During the 2016 season, Watt recorded 59 total tackles and 11.5 sacks. Additionally, he recorded an interception and a defensive touchdown during the Badgers' game against Purdue. Watt also received first-team All-American honors by Sports Illustrated and second-team honors by The Associated Press for his play during the 2016 season. On November 29, 2016, Watt was named first-team All-Big Ten. On January 3, 2017, Watt announced on Twitter that he would forgo his senior season and enter the 2017 NFL Draft.

Statistics

Professional career
Watt received an invitation to the NFL Combine as one of the top edge rushers in the draft and completed all the combine drills. Among linebackers, Watt finished second in the vertical jump and three-cone drill, tied for first in the broad jump (with Jabrill Peppers), and also tied for first in the short shuttle. He attended Wisconsin's pro day, along with  Dare Ogunbowale, Vince Biegel, Corey Clement, Sojourn Shelton, and six other teammates. Green Bay Packers' General Manager Ted Thompson and Pittsburgh Steelers' head coach Mike Tomlin were among the 65 team representatives and scouts present for his pro day as Pittsburgh Steelers' linebacker's coach Joey Porter, Carolina Panthers' and New York Jets' outside linebackers coach Kevin Greene led Watt's positional drills. The majority of NFL draft experts and analysts projected Watt to be a late first round or second round pick. He was ranked the second best outside linebacker in the draft by NFLDraftScout.com, ranked the fourth best outside linebacker by NFL analyst Bucky Brooks, and was ranked the ninth best edge rusher by Sports Illustrated. ESPN also ranked Watt the 44th best prospect available in the draft.

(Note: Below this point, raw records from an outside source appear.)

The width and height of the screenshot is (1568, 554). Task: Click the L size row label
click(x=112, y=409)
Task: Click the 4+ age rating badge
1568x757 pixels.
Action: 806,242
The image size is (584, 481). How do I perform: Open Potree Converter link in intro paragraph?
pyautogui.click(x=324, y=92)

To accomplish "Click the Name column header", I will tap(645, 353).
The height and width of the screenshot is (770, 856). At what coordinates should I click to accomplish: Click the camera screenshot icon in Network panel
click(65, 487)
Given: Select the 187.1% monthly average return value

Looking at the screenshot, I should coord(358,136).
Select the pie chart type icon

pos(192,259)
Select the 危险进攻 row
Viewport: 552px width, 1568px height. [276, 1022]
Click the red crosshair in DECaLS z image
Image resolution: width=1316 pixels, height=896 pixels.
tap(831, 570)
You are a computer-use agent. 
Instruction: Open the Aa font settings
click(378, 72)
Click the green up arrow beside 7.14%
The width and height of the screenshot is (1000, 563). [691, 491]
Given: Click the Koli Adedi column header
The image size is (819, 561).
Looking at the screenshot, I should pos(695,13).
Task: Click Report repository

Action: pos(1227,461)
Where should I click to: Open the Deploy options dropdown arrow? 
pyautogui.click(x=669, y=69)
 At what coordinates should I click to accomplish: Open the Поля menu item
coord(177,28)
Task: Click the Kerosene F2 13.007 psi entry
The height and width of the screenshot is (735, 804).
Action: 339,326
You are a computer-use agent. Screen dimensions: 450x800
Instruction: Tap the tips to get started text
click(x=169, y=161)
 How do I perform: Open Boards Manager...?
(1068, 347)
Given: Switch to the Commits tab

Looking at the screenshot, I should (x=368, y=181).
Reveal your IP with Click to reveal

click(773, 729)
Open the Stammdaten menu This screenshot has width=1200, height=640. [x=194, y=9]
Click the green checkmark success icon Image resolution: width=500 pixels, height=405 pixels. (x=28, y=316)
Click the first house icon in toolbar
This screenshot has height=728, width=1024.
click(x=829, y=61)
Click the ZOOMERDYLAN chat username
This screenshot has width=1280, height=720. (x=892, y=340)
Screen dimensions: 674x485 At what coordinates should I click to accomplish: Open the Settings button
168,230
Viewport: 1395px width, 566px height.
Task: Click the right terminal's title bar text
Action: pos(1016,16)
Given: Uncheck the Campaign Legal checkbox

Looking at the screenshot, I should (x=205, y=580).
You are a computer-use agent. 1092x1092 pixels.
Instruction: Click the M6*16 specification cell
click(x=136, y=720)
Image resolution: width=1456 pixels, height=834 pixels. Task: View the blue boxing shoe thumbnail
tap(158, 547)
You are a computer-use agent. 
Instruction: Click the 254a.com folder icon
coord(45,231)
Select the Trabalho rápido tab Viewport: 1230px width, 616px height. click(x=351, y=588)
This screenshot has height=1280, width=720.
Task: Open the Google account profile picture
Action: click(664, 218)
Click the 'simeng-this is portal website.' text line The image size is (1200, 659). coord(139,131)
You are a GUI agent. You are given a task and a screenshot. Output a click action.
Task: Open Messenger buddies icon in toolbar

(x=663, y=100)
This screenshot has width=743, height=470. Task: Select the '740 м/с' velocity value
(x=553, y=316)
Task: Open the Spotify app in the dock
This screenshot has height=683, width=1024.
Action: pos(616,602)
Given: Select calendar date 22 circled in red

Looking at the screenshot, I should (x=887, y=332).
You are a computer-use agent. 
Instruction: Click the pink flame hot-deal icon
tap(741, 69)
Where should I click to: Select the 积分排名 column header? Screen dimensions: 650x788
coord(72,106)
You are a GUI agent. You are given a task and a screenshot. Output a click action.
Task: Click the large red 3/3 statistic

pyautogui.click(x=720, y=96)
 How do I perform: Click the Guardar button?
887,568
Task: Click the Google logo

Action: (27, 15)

The Pittsburgh Steelers selected Watt in the first round with the 30th overall pick in the 2017 NFL Draft. Watt was the fourth linebacker selected and the second outside linebacker. He was also the fourth linebacker taken in the first round by the Pittsburgh Steelers since .

2017 season
On June 14, 2017, the Pittsburgh Steelers signed Watt to a fully guaranteed, four-year, $9.25 million contract with a signing bonus of $4.87 million.

He entered training camp competing with James Harrison for the starting right outside linebacker position. Watt was named the Pittsburgh Steelers' starting right outside linebacker to begin the regular season. Watt saw action in the NFL for the first time in the team's first preseason game against the New York Giants, where he made two sacks in the 20–12 victory.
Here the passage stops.